Boltanski e Eve Chiapello mobilizaram tais reflexões para pensar novas formas de divisão social e desigualdades no mundo do trabalho: “o diferencial de mobilidade é hoje uma nova mercadoria muito apreciada. Seu preço está subindo com rapidez e é pago exclusivamente pelos ‘lentos’, que assim conseguem que os ‘rápidos’ combinem seu ritmo e desacelerem um pouco”. Nesse sentido, “os rápidos não poderiam sobreviver sem o sustentáculo de atividades sedentárias, e a rede que eles animam não pode prescindir da inserção em territórios nem do trabalho de máquinas e homens, pesos pesados por excelência”.
Embora os sociólogos não o façam, essa chave do “diferencial de mobilidade”, ou então a tensão entre mobilidade e o que é fixo, são muito elucidativas para pensarmos dinâmicas sociais urbanas mais gerais. Por razões políticas um tanto distintas, no espaço urbano também as classes populares enfrentam os ônus da imobilidade enquanto camadas minoritárias de alta renda desfrutam de cidades pensadas perfeitamente de acordo com seus desejos.

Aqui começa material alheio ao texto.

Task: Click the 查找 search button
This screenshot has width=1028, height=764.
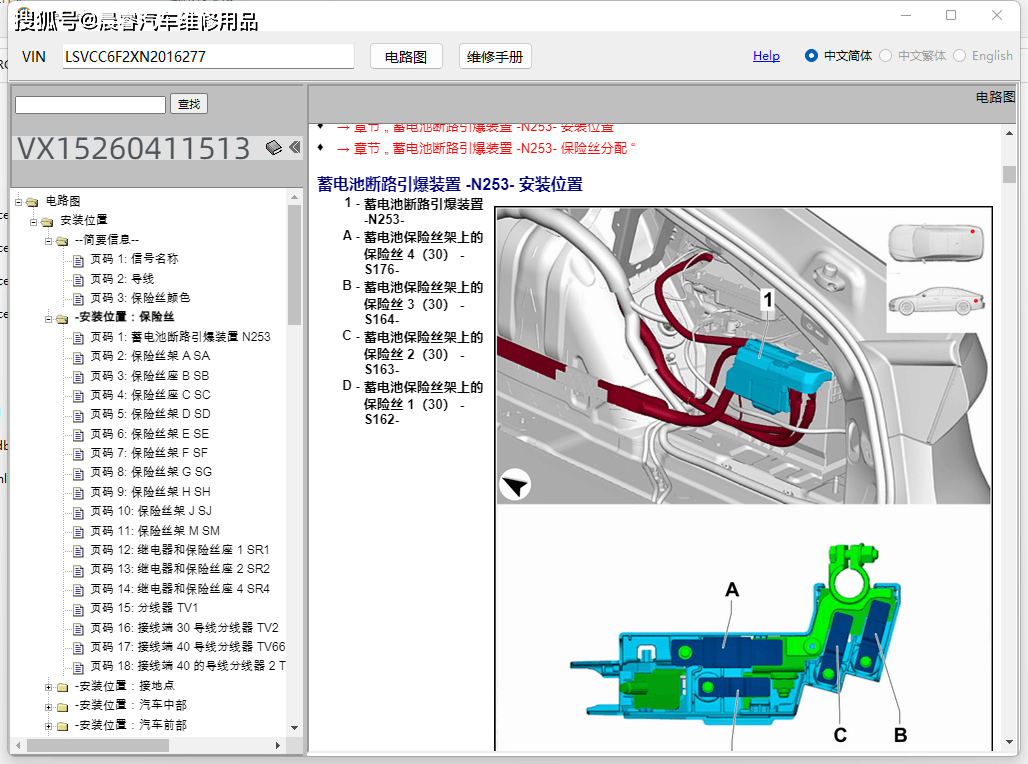Action: (x=188, y=103)
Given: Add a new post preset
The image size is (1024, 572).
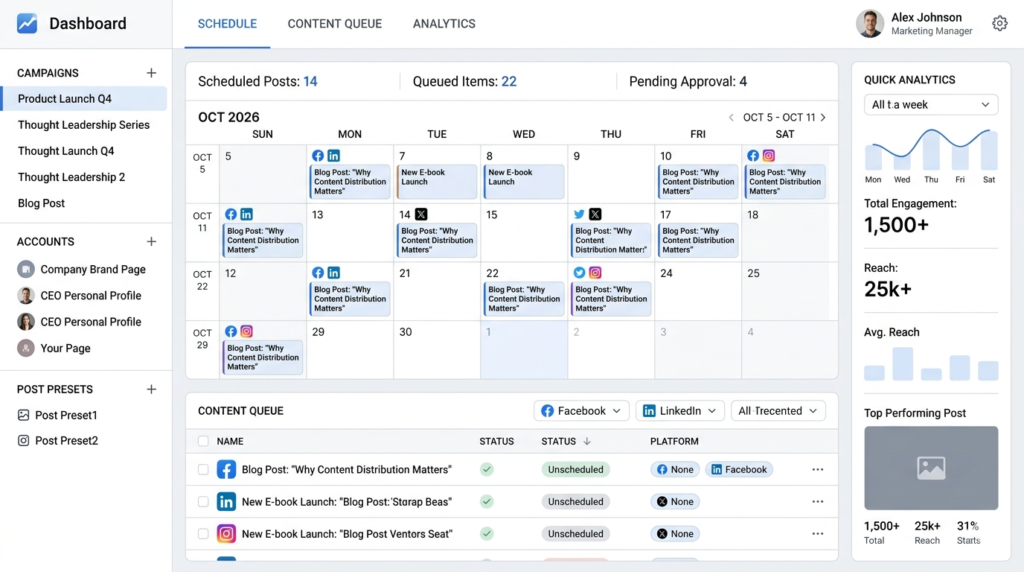Looking at the screenshot, I should coord(151,389).
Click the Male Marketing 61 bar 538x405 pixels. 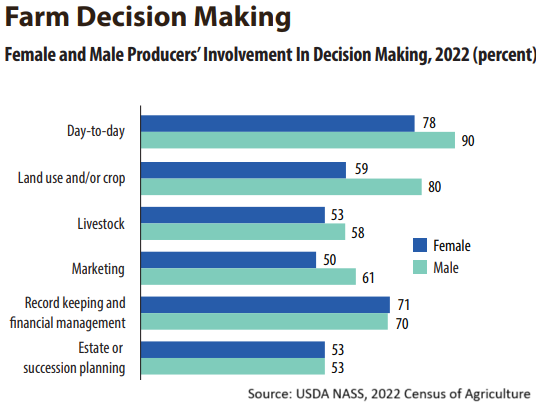pos(248,276)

Olhando por este lado, nossas grandes cidades são de fato motivo de preocupação, porque soluções urbanas efetivas têm sido colocadas em segundo plano. Basta lembrar que, na São Paulo recente, linhas de ônibus foram suprimidas, passe livre estudantil foi cortado, aumento de tarifas ocorreram acima da inflação. Isso numa cidade em que as pessoas gastam no trânsito, em média, 2h40min por dia e 20% da população chega a perder mais de 4 horas diariamente, o que contabiliza um mês do ano. O transporte segue caro, ineficiente e o padrão de urbanização gera grandes ônus para a maioria da população.
Mas há outro ponto importante que podemos entender desse “mundo conexionista”, marcado por interações e deslocamentos intensificados. Para as gerações que cresceram nesse mundo, a mobilidade é uma experiência de liberdade, de florescimento dos recursos próprios à vida. O aumento dos custos e ônus, o acirramento de dificuldades tendem, por sua vez, a colocar tais sujeitos em isolamento, bloqueio e sofrimento. São vividos como cerceamento e coerção à liberdade já tão mutilada por injustiças. Portanto, se saídas efetivas não forem tomadas, podemos esperar que ações de insatisfação continuem a ter grandes proporções, seja no Chile, no Equador, aqui, ou onde o neoliberalismo age ignorando as maiorias.